◆ **Problem statement**: Compute how many lines in the records below contain the string "into" and give that number without other output.

◆ **Available data**:
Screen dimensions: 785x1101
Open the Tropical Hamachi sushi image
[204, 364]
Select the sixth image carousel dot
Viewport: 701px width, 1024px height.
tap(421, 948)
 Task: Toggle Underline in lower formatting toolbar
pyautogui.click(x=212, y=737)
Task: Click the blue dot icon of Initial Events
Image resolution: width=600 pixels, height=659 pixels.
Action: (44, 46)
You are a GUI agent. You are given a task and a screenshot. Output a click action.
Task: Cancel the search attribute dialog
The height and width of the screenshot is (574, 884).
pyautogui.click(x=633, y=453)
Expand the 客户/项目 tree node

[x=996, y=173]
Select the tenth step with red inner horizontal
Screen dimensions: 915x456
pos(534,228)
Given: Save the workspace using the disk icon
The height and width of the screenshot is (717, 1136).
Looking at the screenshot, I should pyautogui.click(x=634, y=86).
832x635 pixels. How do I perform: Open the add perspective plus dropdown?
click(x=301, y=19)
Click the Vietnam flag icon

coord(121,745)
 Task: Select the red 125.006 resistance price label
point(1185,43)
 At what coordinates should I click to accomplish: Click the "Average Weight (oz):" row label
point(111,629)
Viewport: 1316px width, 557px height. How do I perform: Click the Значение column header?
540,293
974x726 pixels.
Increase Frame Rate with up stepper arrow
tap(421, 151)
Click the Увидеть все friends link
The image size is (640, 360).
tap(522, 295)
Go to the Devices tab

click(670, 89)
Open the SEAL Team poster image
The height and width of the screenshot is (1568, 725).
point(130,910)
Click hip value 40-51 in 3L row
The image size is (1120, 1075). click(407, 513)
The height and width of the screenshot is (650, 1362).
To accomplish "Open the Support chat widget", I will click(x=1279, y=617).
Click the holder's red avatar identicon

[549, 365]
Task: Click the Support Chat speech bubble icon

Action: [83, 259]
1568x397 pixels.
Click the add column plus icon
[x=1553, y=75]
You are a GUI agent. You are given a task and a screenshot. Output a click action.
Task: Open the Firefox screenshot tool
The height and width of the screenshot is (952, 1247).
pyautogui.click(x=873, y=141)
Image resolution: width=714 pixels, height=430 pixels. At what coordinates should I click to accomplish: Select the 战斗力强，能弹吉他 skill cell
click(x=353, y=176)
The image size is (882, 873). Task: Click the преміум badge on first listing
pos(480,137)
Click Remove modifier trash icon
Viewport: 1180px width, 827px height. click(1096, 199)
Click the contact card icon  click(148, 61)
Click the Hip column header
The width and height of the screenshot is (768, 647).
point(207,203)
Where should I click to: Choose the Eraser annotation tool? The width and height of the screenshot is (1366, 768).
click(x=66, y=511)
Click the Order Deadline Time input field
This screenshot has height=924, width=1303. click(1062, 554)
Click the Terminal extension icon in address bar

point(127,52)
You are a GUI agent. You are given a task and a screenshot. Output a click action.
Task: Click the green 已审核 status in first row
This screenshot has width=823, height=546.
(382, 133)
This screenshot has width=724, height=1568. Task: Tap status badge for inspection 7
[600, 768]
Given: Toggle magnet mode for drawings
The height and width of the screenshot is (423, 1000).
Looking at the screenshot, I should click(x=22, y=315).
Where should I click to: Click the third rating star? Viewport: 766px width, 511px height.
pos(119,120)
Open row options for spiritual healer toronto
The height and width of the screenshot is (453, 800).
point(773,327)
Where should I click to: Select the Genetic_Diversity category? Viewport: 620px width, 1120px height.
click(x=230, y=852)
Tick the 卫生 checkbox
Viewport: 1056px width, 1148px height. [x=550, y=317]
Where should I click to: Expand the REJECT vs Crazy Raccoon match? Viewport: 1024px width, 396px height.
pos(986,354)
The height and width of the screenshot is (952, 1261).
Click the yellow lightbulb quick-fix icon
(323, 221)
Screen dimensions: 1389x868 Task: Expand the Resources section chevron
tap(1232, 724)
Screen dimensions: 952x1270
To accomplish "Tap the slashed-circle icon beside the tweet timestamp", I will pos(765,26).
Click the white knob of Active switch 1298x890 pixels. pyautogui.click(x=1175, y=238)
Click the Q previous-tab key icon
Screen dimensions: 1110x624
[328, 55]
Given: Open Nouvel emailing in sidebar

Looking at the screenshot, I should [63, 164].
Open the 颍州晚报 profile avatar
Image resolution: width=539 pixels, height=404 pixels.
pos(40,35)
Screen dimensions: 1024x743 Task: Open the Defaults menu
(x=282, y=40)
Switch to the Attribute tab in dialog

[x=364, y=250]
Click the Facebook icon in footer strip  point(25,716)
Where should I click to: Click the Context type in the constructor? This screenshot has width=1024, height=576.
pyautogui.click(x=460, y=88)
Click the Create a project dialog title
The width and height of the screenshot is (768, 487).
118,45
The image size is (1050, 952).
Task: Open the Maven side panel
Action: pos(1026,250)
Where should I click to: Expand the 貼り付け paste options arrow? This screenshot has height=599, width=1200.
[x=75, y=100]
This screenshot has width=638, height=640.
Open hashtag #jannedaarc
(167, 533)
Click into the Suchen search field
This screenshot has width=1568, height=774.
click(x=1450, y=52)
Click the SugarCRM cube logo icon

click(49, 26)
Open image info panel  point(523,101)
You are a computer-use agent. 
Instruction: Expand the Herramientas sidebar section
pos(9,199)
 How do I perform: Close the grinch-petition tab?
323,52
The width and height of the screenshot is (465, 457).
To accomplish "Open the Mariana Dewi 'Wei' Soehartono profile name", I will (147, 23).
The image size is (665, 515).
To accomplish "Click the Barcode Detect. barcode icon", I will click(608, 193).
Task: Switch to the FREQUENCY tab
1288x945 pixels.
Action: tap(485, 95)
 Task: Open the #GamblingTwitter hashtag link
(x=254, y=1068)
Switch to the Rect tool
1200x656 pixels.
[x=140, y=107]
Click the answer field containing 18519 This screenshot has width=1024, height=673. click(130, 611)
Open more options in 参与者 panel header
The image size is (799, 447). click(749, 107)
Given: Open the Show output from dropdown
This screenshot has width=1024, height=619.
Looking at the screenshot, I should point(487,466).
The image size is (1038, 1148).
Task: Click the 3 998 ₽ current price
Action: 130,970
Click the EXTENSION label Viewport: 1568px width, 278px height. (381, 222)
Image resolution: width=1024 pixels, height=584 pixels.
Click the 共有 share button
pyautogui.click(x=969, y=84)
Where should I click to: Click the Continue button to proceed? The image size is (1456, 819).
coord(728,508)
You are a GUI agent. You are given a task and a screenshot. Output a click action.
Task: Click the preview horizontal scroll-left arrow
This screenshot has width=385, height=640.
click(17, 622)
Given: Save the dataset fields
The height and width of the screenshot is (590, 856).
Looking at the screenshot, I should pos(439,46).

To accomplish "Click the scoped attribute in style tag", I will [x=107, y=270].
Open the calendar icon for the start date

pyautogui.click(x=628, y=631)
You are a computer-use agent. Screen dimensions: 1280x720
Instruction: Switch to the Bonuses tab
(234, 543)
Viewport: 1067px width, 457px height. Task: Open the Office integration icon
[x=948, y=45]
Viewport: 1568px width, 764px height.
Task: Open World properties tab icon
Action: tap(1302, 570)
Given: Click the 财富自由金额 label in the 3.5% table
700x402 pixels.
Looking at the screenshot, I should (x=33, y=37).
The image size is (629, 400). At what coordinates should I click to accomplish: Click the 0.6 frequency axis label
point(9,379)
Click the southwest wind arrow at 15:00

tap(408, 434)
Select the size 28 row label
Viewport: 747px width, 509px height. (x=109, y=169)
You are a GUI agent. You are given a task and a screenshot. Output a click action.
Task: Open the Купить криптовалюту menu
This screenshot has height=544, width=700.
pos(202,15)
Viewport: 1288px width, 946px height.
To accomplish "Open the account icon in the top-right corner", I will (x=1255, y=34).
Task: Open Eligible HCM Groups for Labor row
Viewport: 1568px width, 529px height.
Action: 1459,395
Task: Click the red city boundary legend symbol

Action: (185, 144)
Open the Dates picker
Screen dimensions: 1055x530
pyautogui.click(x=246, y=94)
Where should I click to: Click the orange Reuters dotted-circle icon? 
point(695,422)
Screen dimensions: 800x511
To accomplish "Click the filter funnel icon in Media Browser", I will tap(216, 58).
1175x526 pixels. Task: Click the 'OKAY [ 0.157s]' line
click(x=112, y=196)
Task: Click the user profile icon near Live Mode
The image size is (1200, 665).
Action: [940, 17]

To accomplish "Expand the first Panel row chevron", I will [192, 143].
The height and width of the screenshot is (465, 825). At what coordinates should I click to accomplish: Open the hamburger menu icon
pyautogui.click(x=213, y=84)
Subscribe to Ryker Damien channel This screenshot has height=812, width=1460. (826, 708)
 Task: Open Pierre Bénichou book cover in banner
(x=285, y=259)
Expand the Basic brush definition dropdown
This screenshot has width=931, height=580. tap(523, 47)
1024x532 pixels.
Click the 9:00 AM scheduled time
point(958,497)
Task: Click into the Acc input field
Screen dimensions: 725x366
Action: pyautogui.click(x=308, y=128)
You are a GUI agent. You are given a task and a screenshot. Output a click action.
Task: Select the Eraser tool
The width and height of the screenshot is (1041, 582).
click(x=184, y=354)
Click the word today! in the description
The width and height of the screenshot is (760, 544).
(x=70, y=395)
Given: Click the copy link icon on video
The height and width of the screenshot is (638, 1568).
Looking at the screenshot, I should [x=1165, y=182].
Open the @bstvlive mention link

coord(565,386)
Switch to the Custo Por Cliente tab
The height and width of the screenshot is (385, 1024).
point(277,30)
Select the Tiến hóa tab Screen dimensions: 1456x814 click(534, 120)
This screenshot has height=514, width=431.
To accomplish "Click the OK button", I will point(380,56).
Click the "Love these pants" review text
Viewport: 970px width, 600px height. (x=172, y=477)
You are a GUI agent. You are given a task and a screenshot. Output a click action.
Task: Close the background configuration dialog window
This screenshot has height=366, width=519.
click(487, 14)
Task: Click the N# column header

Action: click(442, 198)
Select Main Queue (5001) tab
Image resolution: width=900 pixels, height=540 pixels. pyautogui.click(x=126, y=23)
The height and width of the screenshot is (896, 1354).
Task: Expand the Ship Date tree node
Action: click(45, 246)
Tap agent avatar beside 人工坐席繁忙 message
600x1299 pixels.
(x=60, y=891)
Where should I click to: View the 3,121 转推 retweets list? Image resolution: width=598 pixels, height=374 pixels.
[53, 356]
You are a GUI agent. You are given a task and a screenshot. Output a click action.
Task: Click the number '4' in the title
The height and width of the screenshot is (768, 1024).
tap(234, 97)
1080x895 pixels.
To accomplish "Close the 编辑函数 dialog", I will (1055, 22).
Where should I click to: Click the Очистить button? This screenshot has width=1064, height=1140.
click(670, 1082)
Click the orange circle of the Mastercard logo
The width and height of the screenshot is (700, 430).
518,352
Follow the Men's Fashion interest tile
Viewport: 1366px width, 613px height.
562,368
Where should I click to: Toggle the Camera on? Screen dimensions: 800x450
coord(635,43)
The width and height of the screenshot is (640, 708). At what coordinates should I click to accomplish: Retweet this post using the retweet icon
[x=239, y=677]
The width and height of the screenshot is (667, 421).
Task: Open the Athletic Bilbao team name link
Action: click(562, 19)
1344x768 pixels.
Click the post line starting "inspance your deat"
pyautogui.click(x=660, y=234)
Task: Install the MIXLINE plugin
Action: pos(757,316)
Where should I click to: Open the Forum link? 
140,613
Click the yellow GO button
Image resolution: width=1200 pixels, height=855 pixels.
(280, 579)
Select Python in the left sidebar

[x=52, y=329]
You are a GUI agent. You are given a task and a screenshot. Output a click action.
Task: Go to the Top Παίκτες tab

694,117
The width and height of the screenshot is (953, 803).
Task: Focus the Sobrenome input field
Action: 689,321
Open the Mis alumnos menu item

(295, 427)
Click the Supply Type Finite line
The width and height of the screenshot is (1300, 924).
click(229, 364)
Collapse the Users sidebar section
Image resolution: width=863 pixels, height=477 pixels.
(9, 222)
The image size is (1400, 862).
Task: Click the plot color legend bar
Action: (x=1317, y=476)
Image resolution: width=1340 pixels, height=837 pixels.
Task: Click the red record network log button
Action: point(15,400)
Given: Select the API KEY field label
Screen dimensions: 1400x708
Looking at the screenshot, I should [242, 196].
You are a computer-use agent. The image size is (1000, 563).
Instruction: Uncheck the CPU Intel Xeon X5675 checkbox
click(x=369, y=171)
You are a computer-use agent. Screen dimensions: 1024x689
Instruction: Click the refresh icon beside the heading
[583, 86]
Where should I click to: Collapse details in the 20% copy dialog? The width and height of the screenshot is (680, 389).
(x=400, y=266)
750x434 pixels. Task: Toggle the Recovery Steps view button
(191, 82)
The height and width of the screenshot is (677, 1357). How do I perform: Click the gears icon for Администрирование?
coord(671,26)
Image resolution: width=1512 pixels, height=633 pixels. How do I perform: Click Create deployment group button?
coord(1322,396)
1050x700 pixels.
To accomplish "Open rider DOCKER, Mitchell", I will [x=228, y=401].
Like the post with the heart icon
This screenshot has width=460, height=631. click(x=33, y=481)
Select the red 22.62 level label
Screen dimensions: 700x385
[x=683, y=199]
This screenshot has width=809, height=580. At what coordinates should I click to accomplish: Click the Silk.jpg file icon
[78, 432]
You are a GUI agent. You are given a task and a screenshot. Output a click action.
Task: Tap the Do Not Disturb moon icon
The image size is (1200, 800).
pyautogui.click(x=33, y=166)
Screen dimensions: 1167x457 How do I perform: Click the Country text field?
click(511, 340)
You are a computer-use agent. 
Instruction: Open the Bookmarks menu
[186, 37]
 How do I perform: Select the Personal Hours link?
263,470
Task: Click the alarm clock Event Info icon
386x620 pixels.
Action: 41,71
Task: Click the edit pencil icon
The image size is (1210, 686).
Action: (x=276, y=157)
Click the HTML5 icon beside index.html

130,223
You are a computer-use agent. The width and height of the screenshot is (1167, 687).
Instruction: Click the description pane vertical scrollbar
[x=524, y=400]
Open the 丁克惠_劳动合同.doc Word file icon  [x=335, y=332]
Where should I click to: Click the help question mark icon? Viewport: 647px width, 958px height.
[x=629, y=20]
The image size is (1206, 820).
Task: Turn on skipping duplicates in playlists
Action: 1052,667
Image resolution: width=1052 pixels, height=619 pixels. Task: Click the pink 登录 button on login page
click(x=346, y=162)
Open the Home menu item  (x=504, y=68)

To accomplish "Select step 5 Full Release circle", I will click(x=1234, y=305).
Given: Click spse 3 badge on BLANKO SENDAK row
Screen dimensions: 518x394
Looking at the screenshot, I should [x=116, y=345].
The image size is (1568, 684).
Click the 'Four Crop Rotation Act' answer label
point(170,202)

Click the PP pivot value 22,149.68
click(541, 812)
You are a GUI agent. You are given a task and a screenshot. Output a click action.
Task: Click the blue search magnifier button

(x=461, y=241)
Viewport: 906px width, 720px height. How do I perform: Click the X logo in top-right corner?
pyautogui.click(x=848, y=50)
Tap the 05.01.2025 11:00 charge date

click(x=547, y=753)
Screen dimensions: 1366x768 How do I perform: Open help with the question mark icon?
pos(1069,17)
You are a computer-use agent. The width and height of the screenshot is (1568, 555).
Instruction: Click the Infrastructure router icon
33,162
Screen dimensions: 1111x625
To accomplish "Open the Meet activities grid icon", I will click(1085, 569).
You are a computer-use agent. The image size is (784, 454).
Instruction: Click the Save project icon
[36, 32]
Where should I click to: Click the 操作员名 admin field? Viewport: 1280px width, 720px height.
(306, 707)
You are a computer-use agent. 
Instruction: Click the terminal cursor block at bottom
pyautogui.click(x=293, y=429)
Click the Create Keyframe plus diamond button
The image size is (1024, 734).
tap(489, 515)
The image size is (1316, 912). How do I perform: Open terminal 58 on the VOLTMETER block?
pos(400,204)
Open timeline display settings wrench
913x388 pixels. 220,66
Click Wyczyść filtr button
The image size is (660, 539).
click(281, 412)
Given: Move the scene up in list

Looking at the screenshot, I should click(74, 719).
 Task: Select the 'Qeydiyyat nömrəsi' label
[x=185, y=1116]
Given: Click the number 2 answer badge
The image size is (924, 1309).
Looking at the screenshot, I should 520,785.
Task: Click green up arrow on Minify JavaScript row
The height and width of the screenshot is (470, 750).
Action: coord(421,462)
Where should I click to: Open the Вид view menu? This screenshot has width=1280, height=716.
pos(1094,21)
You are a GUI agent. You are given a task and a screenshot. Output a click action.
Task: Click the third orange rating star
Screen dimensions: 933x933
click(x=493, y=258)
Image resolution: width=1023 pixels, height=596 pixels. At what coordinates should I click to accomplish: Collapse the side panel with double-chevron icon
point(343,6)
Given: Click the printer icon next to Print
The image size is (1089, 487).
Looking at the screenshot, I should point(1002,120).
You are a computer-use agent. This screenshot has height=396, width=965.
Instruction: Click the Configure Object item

◆ **Answer to this exercise**: 2